1Vrije Universiteit Amsterdam, Netherlands, The; 2International Institute for Applied Systems Analysis (IIASA), Austria

Discussant: Milan Jakob Reda (Leipzig University)

In India, dependence on highly polluting traditional cooking technologies that run on biomass fuels imposes a great risk to health, as they emit high levels of health-damaging air pollutants. In particular, women are the most vulnerable risk group exposed to high concentrations of these pollutants, as they spend more time in the cooking area. This study quantifies the impacts of different types of cooking technologies on individual health levels and assesses future health outcomes of scenarios that aim to provide universal access to modern cooking energy services by 2030.



Carbon pricing and the affordability of residential heating: A theoretical model with endogenous technology choice

Milan Jakob Reda1,2, Erik Gawel1,2, Lehmann Paul1,2

1Leipzig University, Faculty of Economics and Management Science, Institute for Infrastructure and Resource Management, Germany; 2Helmholtz Centre for Environmental Research – UFZ, Department of Economics, Leipzig, Germany

Discussant: Timo Goeschl (Heidelberg University)

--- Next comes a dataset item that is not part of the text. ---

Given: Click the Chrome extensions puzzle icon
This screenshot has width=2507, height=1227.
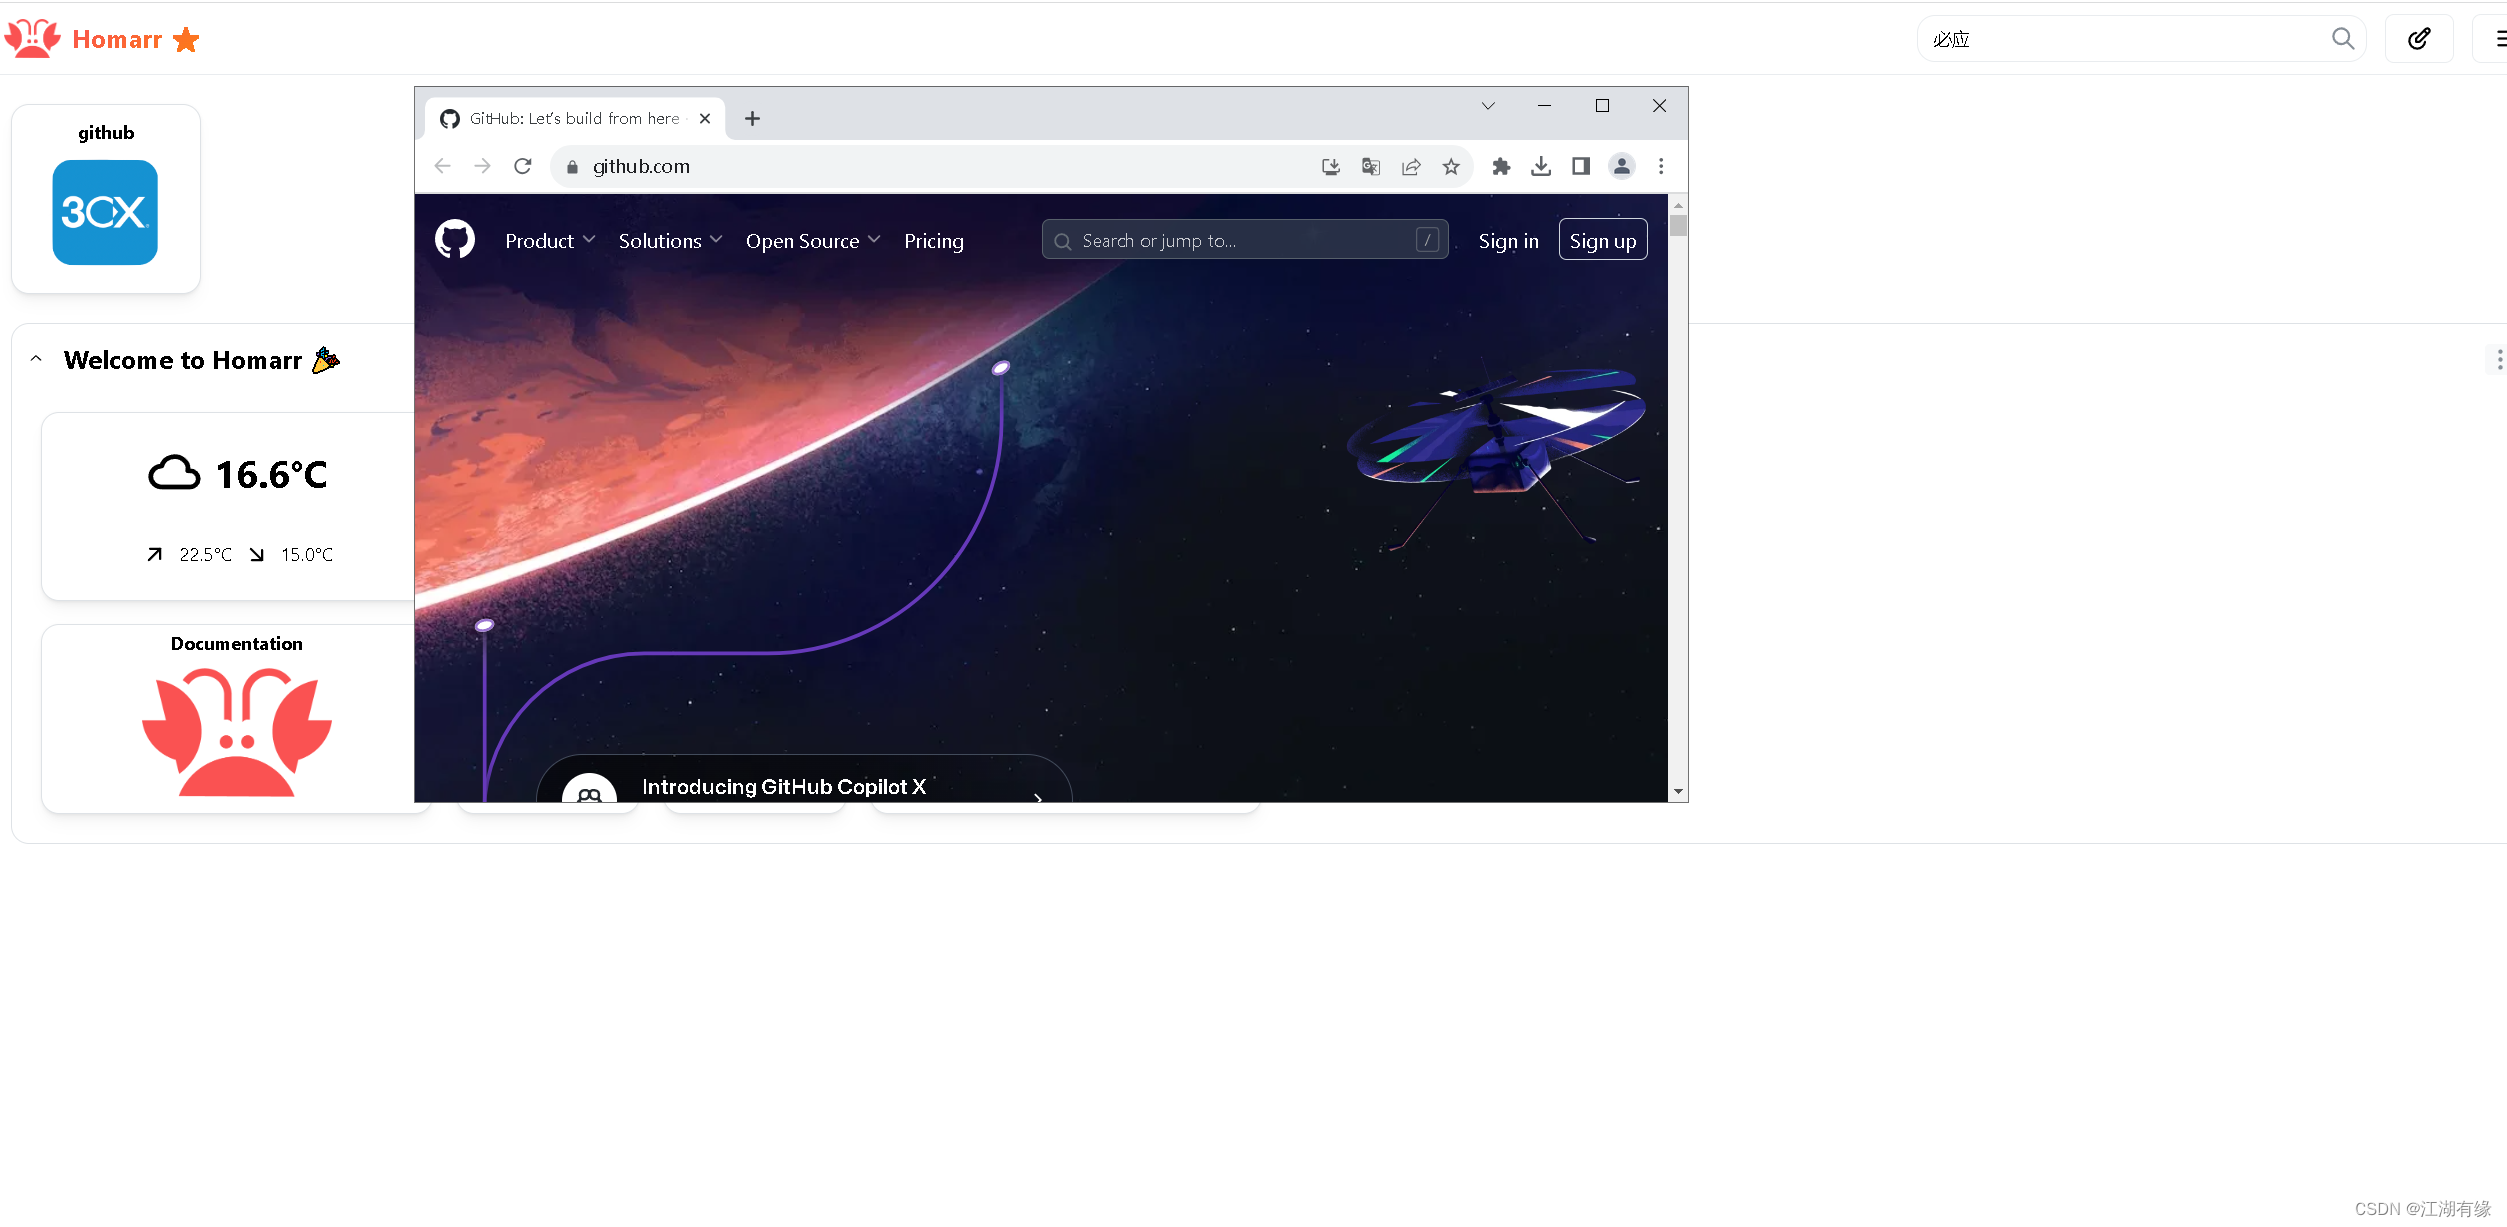Looking at the screenshot, I should (1500, 167).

Carbon pricing is of central importance for an efficient climate policy, but also entails the risk of impairing the affordability of basic goods such as residential heating for private households. This study analyses the impact of carbon pricing on residential heating affordability in a microeconomic model which endogenizes the choice of a renewable heating technology. We compare the effectiveness of a renewable heating subsidy and a lump-sum transfer, both of equal amount, as potential compensation policies. Our findings indicate that carbon pricing can increase the household’s heating cost burden due to the higher up-front fixed costs associated with a renewable heating technology. Subsidizing the renewable heating technology emerges as the most effective policy to reduce the household’s burden in this case. If the renewable technology is not the household’s optimal choice, the relative effectiveness of the two compensation policies in particular depends on whether their introduction changes the household’s optimal technology choice. Overall, our results highlight the importance of considering the technological adjustment when evaluating the impacts of carbon pricing on the affordability of residential heating.